REQUIRED WORK:
Everything before the line containing "The width and height of the screenshot is (1376, 857)." stays out; print that line and all lines below it through the last, exactly.

PROVIDED DATA:

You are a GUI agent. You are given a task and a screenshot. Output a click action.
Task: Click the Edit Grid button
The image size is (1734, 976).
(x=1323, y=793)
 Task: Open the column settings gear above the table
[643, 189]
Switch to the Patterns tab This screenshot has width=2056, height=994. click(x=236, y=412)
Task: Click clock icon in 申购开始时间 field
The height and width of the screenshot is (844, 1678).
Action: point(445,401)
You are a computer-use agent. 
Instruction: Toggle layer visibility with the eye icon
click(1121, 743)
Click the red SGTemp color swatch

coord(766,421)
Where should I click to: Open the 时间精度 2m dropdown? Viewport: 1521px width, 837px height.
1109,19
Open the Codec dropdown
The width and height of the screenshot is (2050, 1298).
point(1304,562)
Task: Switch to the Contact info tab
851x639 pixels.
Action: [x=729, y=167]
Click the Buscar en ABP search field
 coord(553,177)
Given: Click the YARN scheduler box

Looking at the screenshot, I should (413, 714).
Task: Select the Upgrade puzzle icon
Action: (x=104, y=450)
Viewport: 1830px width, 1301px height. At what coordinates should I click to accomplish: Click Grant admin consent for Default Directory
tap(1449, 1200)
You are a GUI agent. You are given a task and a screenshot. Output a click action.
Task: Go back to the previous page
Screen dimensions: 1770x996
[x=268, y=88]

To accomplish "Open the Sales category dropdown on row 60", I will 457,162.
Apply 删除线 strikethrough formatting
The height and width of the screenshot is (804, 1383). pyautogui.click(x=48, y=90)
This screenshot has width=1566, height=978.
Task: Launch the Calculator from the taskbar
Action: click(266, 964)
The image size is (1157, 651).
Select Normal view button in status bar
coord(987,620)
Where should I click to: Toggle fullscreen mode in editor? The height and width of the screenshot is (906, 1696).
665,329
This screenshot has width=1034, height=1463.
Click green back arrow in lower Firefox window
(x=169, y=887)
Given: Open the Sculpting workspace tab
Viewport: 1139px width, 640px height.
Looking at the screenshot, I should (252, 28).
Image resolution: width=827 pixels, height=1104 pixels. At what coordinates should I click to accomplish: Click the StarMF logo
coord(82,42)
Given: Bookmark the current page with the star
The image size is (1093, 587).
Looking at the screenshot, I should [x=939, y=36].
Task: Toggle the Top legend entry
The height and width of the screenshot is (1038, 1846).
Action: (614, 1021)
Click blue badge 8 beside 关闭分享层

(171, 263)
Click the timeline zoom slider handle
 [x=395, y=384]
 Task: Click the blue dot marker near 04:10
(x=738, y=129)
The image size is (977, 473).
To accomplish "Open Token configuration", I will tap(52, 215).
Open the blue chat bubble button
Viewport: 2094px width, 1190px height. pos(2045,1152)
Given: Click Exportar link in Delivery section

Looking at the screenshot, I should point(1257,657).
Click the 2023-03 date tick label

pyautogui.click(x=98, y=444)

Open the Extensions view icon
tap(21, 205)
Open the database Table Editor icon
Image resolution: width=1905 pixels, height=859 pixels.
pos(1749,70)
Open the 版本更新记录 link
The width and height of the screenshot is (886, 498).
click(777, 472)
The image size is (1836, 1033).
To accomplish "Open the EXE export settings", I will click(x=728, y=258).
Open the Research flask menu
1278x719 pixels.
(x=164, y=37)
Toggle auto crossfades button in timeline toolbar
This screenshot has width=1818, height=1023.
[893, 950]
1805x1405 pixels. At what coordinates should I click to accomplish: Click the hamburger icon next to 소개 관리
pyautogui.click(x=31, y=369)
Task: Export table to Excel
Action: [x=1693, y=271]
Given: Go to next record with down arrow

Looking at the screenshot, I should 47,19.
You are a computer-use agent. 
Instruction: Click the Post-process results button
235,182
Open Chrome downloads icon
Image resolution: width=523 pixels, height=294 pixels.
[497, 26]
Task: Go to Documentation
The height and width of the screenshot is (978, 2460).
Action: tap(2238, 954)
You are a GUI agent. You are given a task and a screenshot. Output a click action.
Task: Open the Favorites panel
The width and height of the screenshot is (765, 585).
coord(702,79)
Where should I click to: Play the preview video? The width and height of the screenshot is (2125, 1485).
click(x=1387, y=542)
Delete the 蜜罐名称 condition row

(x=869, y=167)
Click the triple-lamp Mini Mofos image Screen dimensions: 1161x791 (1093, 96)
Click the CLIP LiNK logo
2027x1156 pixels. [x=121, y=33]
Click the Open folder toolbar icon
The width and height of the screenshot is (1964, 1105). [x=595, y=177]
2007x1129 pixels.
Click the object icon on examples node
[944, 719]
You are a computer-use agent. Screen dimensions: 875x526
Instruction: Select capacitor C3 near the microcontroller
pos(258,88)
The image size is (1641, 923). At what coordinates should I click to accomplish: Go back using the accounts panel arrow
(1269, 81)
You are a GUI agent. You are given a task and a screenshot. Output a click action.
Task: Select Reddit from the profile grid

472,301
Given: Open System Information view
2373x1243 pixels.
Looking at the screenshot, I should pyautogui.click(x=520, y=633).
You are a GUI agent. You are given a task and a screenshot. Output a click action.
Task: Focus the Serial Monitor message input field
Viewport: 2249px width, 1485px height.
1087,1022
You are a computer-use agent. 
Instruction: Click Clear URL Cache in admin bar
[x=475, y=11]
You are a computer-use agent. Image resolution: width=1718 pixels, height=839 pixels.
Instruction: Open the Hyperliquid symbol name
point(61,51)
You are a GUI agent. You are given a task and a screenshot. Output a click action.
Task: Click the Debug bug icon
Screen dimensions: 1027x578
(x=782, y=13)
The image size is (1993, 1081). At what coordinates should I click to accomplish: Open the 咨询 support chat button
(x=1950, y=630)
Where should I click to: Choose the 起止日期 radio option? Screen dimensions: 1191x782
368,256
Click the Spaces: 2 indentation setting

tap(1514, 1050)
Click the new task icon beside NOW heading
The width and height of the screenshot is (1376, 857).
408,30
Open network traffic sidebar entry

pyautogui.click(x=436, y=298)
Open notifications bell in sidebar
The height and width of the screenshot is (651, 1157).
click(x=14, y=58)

RESULT:
The width and height of the screenshot is (1376, 857).
408,30
Open network traffic sidebar entry

pyautogui.click(x=436, y=298)
Open notifications bell in sidebar
The height and width of the screenshot is (651, 1157).
click(x=14, y=58)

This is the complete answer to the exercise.